* [Material supplied]
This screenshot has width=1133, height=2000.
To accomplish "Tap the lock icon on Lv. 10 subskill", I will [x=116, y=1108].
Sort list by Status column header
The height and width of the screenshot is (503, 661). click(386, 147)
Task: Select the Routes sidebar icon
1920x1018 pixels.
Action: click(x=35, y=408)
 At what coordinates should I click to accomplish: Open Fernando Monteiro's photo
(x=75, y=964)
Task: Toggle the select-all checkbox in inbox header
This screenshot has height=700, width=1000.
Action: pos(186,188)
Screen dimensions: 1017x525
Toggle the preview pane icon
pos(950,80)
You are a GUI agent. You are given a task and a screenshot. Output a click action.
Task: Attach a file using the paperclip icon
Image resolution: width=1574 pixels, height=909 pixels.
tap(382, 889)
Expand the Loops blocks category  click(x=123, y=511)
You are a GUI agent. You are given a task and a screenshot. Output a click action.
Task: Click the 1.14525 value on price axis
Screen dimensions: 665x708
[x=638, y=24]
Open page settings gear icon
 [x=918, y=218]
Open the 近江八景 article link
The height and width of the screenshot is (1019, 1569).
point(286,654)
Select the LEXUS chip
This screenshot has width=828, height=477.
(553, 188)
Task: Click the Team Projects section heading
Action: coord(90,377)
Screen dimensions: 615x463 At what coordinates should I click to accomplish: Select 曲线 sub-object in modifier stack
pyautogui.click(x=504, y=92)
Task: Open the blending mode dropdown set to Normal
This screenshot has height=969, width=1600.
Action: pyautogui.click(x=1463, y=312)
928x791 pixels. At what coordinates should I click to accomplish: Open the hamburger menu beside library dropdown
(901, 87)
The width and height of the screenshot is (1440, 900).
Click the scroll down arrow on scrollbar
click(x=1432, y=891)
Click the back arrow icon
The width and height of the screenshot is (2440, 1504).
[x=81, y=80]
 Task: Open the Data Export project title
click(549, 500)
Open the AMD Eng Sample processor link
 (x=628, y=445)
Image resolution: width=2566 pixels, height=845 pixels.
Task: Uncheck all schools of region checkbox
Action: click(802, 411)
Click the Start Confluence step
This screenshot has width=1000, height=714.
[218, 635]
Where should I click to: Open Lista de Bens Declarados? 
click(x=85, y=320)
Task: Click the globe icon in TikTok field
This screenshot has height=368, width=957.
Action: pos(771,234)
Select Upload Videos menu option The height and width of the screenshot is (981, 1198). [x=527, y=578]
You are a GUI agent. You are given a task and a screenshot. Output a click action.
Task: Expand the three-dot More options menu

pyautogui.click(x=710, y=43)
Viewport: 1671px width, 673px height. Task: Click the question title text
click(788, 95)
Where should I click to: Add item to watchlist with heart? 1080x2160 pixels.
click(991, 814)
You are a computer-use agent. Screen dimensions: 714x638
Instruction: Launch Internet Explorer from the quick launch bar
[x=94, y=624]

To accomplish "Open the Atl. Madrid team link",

* [What the task requires]
Copy out all of the material above word for word, keeping every line as it appears.

* [Answer for the task]
This screenshot has width=1133, height=2000.
To accomplish "Tap the lock icon on Lv. 10 subskill", I will [x=116, y=1108].
Sort list by Status column header
The height and width of the screenshot is (503, 661). click(386, 147)
Task: Select the Routes sidebar icon
1920x1018 pixels.
Action: click(x=35, y=408)
 At what coordinates should I click to accomplish: Open Fernando Monteiro's photo
(x=75, y=964)
Task: Toggle the select-all checkbox in inbox header
This screenshot has height=700, width=1000.
Action: pos(186,188)
Screen dimensions: 1017x525
Toggle the preview pane icon
pos(950,80)
You are a GUI agent. You are given a task and a screenshot. Output a click action.
Task: Attach a file using the paperclip icon
Image resolution: width=1574 pixels, height=909 pixels.
tap(382, 889)
Expand the Loops blocks category  click(x=123, y=511)
You are a GUI agent. You are given a task and a screenshot. Output a click action.
Task: Click the 1.14525 value on price axis
Screen dimensions: 665x708
[x=638, y=24]
Open page settings gear icon
 [x=918, y=218]
Open the 近江八景 article link
The height and width of the screenshot is (1019, 1569).
point(286,654)
Select the LEXUS chip
This screenshot has width=828, height=477.
(553, 188)
Task: Click the Team Projects section heading
Action: coord(90,377)
Screen dimensions: 615x463 At what coordinates should I click to accomplish: Select 曲线 sub-object in modifier stack
pyautogui.click(x=504, y=92)
Task: Open the blending mode dropdown set to Normal
This screenshot has height=969, width=1600.
Action: pyautogui.click(x=1463, y=312)
928x791 pixels. At what coordinates should I click to accomplish: Open the hamburger menu beside library dropdown
(901, 87)
The width and height of the screenshot is (1440, 900).
Click the scroll down arrow on scrollbar
click(x=1432, y=891)
Click the back arrow icon
The width and height of the screenshot is (2440, 1504).
[x=81, y=80]
 Task: Open the Data Export project title
click(549, 500)
Open the AMD Eng Sample processor link
 (x=628, y=445)
Image resolution: width=2566 pixels, height=845 pixels.
Task: Uncheck all schools of region checkbox
Action: click(802, 411)
Click the Start Confluence step
This screenshot has width=1000, height=714.
[218, 635]
Where should I click to: Open Lista de Bens Declarados? 
click(x=85, y=320)
Task: Click the globe icon in TikTok field
This screenshot has height=368, width=957.
Action: pos(771,234)
Select Upload Videos menu option The height and width of the screenshot is (981, 1198). [x=527, y=578]
You are a GUI agent. You are given a task and a screenshot. Output a click action.
Task: Expand the three-dot More options menu

pyautogui.click(x=710, y=43)
Viewport: 1671px width, 673px height. Task: Click the question title text
click(788, 95)
Where should I click to: Add item to watchlist with heart? 1080x2160 pixels.
click(991, 814)
You are a computer-use agent. Screen dimensions: 714x638
Instruction: Launch Internet Explorer from the quick launch bar
[x=94, y=624]

To accomplish "Open the Atl. Madrid team link",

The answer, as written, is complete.